Non fu necessario dire altro per scatenare Hanna, che le saltò praticamente addosso per tentare di strapparle la lucertola dalle mani; le due bambine iniziarono a gridare ed a graffiarsi e Richard balzò in piedi, avvicinandosi nel tentativo di separarle. Hanna afferrò i capelli di Alecto e li tirò con talmente tanta veemenza che lei iniziò a piangere dal dolore. Lasciando cadere la lucertola, alzò le mani per afferrare i polsi di Hanna e tentare di allontanarli da sé.

"Lasciami!" gridò rabbiosamente.

Intorno a loro già stava formandosi un gruppo di bambini. Da lontano, poté udire le grida delle maestre. Hanna aveva la faccia tutta accartocciata dalla rabbia ed il collo rossissimo. Alecto desiderò ardentemente che quella brutta stupida morisse, perché non ne poteva più di sopportare la sua cattiveria ogni santo giorno. Non appena la sua mente formulò quella volontà, d'improvviso un suono orribile spezzò le grida di tutti e l'aria si fece immobile, mentre il collo di Hanna assumeva una posizione innaturale.
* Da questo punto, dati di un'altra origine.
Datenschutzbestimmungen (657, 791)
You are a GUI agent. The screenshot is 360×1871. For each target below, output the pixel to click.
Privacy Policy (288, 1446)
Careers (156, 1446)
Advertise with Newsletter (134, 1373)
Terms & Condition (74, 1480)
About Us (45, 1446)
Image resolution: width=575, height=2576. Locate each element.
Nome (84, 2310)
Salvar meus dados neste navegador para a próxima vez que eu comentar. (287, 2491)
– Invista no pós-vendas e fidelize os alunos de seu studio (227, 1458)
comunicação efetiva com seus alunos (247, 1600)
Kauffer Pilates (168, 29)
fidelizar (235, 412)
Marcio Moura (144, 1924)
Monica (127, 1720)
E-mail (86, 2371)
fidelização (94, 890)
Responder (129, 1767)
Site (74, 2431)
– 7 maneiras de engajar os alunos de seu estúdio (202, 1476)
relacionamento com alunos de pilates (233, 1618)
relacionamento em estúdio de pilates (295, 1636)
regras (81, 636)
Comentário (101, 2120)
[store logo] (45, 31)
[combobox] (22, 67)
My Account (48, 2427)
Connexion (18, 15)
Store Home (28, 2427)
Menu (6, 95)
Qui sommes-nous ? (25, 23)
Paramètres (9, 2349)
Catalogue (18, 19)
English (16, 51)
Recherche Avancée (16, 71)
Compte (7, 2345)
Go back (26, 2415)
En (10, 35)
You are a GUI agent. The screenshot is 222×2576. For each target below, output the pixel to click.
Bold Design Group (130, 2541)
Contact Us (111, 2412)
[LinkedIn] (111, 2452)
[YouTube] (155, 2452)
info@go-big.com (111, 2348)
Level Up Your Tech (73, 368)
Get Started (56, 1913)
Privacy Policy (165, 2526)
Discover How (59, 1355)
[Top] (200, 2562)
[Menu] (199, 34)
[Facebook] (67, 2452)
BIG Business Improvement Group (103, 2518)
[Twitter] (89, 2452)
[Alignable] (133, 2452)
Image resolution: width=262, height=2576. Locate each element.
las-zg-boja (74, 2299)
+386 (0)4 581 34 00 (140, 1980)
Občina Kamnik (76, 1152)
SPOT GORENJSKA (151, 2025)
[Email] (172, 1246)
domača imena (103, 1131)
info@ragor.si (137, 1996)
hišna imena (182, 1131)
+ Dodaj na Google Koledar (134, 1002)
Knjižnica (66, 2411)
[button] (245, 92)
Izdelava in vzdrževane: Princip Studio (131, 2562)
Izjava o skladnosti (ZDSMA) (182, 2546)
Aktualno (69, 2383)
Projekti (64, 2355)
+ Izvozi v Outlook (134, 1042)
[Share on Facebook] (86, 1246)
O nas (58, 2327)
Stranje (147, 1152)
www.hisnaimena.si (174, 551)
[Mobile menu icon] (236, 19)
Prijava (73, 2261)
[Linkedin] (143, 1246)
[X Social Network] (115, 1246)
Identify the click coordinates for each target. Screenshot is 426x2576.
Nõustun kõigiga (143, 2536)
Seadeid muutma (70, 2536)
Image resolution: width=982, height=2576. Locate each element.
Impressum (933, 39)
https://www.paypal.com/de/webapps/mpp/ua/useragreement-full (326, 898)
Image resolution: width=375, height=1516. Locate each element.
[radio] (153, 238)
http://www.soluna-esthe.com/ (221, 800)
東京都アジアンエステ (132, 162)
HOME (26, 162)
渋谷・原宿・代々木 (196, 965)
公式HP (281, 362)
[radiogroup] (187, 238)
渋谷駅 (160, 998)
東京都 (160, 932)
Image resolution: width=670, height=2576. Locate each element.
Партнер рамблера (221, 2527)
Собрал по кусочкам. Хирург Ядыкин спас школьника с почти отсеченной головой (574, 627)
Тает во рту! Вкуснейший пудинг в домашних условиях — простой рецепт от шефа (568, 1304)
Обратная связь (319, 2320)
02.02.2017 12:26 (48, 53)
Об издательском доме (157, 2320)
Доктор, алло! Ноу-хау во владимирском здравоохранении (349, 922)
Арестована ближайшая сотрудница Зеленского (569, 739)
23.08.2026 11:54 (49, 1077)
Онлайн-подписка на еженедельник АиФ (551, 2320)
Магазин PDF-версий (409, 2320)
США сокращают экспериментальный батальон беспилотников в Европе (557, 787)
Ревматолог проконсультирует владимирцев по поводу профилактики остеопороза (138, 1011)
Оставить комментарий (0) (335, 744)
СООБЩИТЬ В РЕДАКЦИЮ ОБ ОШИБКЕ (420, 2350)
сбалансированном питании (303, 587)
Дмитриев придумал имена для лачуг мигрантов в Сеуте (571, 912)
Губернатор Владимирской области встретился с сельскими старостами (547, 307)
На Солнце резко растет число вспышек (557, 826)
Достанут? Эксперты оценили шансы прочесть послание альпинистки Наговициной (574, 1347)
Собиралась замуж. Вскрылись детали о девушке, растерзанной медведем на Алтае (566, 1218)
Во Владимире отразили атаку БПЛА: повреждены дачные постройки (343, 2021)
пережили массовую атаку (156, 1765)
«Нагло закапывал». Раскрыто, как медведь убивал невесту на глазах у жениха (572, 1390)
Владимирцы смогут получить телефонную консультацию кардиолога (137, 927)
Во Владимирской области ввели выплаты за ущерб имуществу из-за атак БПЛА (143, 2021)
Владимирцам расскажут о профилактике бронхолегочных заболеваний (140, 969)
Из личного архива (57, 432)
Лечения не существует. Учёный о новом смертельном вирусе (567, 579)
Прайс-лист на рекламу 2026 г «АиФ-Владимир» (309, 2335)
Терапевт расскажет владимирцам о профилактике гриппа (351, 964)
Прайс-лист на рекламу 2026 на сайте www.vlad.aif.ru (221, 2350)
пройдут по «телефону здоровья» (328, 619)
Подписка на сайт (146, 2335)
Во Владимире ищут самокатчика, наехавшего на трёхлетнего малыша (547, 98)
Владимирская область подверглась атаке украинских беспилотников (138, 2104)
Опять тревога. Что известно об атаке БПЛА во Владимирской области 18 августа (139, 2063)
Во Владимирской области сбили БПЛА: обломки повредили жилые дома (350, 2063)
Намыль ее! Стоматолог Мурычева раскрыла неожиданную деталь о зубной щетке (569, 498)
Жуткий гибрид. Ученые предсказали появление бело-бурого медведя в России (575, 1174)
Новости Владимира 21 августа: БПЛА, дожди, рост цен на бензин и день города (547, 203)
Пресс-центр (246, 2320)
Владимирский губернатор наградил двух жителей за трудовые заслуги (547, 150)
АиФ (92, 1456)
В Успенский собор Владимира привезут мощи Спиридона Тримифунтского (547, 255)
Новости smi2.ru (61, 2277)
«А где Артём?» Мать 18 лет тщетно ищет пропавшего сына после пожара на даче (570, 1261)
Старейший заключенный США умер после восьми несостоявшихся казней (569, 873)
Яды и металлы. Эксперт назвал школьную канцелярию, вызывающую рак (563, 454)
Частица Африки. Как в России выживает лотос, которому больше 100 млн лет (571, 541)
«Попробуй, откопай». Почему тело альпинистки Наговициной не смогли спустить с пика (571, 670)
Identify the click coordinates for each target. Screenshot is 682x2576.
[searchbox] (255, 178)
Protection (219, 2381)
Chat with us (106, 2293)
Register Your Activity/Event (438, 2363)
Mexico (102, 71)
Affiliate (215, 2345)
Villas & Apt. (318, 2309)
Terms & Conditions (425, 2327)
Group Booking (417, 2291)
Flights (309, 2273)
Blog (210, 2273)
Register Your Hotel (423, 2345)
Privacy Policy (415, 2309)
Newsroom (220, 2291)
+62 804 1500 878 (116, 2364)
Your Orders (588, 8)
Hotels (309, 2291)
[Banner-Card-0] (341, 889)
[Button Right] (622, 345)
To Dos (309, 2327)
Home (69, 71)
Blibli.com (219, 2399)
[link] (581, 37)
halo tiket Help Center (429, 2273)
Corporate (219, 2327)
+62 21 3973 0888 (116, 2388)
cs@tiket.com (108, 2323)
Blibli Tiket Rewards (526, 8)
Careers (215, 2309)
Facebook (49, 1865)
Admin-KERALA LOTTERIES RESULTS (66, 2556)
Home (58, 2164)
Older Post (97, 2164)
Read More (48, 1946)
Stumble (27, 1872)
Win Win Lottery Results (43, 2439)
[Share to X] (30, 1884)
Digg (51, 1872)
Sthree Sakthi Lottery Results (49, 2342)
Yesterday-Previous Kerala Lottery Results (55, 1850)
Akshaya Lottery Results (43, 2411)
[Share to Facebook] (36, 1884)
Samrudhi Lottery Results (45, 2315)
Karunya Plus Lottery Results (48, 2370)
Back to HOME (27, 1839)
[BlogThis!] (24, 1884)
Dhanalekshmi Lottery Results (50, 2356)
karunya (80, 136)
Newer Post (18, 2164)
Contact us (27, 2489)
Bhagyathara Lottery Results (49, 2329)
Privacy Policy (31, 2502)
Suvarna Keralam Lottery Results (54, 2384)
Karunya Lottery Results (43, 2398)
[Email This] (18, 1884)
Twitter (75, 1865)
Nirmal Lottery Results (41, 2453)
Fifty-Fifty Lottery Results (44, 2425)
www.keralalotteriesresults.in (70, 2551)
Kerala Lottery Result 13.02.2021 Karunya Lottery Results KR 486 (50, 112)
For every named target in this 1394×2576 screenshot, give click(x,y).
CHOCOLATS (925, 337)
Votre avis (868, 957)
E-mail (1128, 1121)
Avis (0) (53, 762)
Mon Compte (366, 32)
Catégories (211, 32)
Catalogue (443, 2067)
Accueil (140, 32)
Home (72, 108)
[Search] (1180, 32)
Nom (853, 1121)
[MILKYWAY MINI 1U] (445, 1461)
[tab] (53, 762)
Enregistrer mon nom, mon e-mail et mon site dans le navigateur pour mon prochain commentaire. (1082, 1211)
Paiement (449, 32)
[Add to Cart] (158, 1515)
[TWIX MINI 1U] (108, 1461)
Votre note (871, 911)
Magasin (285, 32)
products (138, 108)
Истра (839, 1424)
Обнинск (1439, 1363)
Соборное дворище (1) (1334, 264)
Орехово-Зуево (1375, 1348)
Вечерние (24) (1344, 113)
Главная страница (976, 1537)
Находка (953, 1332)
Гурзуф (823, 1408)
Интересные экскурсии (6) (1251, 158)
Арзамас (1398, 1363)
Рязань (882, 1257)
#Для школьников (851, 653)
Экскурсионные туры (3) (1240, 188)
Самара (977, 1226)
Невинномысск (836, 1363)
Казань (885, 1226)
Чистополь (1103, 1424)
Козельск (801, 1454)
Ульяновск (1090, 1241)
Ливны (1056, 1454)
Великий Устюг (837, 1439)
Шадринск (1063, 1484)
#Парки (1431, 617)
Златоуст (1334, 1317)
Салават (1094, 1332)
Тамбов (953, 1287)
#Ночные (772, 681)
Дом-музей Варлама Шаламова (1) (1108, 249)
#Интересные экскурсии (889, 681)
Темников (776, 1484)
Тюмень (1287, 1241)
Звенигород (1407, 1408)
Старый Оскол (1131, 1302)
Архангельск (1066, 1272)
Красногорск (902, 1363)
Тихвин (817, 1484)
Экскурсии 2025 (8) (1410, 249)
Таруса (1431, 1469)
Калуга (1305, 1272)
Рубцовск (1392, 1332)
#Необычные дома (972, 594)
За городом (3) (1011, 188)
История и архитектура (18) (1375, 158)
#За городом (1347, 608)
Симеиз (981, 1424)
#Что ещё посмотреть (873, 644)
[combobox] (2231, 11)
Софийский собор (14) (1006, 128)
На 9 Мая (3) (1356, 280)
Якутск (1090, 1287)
Alecto sentì le sue dita scivolarle via dai capelli e così le lasciò andare subito i polsi; quando fece un passo indietro, il corpo di Hanna cadde pesantemente a terra come un sacco di patate e la vernice rosa delle sue scarpette si graffiò. Solo in quel momento si accorse di avere un braccio intrappolato tra le mani di Richard; si voltò verso di lui con sguardo vacuo e confuso e vide che Richard aveva gli occhi spalancati e la stava fissando come se le fosse spuntata un'altra testa. Il bambino lasciò andare immediatamente il suo braccio ed arretrò velocemente, confondendosi nella folla di ragazzini che si era creata attorno a loro. Alecto non seppe perché, ma nonostante l'afa, sentì improvvisamente molto freddo. I bambini vennero spostati freneticamente dalle maestre, ma quando quelle giunsero, era oramai troppo tardi.

Hanna Dixon era morta.

Hanna Dixon era morta ed Alecto sapeva che era stata lei ad averla uccisa.

Da quel giorno, Richard non le rivolse mai più la parola.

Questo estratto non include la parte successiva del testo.